Las ruinas de Viejocastillo (Ep. 1).

Calzochico

06/12/2021

1. Rescate y recompensa

Bajo el sol de una hermosa mañana de primavera, corría alegre por el monte un chiquillo de casi doce años, bajo, de oronda cintura y piernas cortas, que cubría su cabeza con un viejo cubo de madera sin asa puesto del revés. En la superficie del mismo habían sido practicados varios orificios a través de los cuales podía hablar, oír y ver, que no oler, salvo que diese con alguna fragancia o pestilencia muy acentuada, de esas que sólo los olfatos menos agudos son capaces de ignorar.

Con la mano diestra, el niño empuñaba una espada de punta roma, también de madera, con la cual golpeaba todo lo que iba encontrando a su paso, al tiempo que profería bravuconas exclamaciones, todas dedicadas a una panda de truhanes, creados por su honda imaginación, a quienes andaba ajustando las cuentas. Una vez hubo acabado con ellos, el chiquillo continuó su camino, que consistía en una estrecha vereda que había estado siguiendo y de la que procuraba no salirse. Ésta ascendía pequeñas elevaciones lo mismo que las bajaba, y en ocasiones, en trechos muy cortos, discurría entre una abundante fronda a cuyo interior apenas llegaba la luz del día.

En un lance del juego, pues jugaba, el pequeño paladín se detuvo junto a un roble al que, tras acusar de ser un ogro de alma oscura y no muy buenas intenciones, asestó un fuerte golpe en el tronco con su inofensiva espada, armando tal estrépito que todos los pájaros que anidaban entre sus ramas y en las de los árboles más próximos emprendieron el vuelo atemorizados. Luego de proclamarse vencedor de tan peculiar duelo, el pillastre se alejó.

Momentos más tarde, el inquieto caballero acusó el esfuerzo que le exigió tanta carrera, éste, acalorado, liberó su rostro de la prisión que aquel singular yelmo, otrora cubo, hacía sobre su cabeza, descubriendo una enmarañada cabellera castaña, más corta que larga, bajo la cual había un pálido semblante empapado por el sudor. En un hábil movimiento ya practicado con anterioridad, el niño asió con la zurda la correspondiente manga de la camisola de lana que vestía y secó con ella su frente y los alrededores de sus marrones ojos, evitando así que su propia secreción pudiera adentrarse en ellos y le provocara el tan temido escozor. Fue entonces que oyó una voz pidiendo auxilio.

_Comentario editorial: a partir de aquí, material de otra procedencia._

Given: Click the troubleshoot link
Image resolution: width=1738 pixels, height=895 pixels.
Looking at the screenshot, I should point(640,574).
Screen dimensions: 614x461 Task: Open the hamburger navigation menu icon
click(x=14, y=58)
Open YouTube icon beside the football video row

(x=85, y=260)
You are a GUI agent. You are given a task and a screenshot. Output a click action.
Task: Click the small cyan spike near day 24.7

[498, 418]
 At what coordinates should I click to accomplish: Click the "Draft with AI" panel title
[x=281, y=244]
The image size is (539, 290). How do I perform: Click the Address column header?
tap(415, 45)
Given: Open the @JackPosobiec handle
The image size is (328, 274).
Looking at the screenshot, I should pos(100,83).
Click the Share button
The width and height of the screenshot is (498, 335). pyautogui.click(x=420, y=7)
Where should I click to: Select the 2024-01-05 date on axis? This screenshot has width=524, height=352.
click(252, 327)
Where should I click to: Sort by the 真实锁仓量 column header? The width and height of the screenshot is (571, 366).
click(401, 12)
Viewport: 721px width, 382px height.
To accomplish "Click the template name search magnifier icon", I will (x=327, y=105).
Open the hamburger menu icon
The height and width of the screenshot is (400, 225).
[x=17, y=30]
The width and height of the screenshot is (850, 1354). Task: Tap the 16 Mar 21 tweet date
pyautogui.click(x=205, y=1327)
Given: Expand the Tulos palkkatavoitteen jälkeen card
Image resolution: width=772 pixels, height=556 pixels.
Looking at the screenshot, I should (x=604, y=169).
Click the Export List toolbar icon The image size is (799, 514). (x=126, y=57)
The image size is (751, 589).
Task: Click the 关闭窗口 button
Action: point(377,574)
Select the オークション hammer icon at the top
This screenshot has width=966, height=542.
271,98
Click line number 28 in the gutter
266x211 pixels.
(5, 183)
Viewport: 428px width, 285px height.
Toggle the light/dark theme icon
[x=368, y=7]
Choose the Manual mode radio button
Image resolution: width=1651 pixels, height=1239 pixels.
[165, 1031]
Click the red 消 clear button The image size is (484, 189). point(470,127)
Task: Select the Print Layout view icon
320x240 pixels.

El niño quedó paralizado por la sorpresa, pero antes de que pudiese pensar, volvió a escuchar aquella llamada de socorro, la cual no parecía venir de alguien que estuviese muy angustiado, en su opinión. En esta ocasión supuso que el necesitado, a priori un desconocido, debía ser un hombre de cierta edad. Y la dirección de la que le llegaba el sonido le hizo advertir que, quien quiera que fuese, se encontraba en el bosque, por lo que, de querer prestarle ayuda, tendría que abandonar la vereda en la que se encontraba e internarse en la espesura, rompiendo así la promesa que había dado a sus padres de no desviarse del camino salvo que las circunstancias lo exigieran, excepción que incluso en ese mismo momento no tenía muy claro cuándo aplicar. «¡Mucho ojo con los forasteros!”, resonó la voz de su madre en su cabeza.

—¡Socorro! —volvió a escuchar el chiquillo.

Segismundo, que así se llamaba el mozo, tras un instante de dudas, concluyó al fin que aquel era un motivo que justificaba sobradamente el que incumpliera la palabra dada a sus padres. Resuelto, se volvió a poner el cubo a modo de yelmo y, tras esgrimir con fuerza la espada, avanzó con determinación entre la foresta.

—¡Ya voy, señor! —exclamó animoso—. ¡No se apure, que ya voy!

—¡Por fin alguien! ¡Aquí! ¡Estoy aquí!

—¿Dónde? —preguntó Segismundo, que no veía más que matorrales y árboles allá donde mirase.

—Tú sigue la voz, que ya estás cerca, joven.

—¿Dónde? ¡No le veo!

—Tampoco yo a ti, pero nos oímos, que es algo.

Unas zancadas más allá, el chiquillo se detuvo inquieto y echó un vistazo en derredor.

—¿Me sigue oyendo? —volvió a preguntar.

—¡Desde luego, mozalbete! Incluso puedo verte —contestó el hombre, cuya voz en la cercanía resultaba hipnótica.

Segismundo, sorprendido, trató de localizar al hombre, mas seguía siendo incapaz de ver a nadie, pese a que la voz sonaba ya muy próxima.

—¡Pues yo a usted no!

—Lo harías si mirases en la dirección adecuada.

—¿Y qué dirección es esa?

—Frente a ti, joven. Pero no des un paso más. No hacia delante, te lo suplico.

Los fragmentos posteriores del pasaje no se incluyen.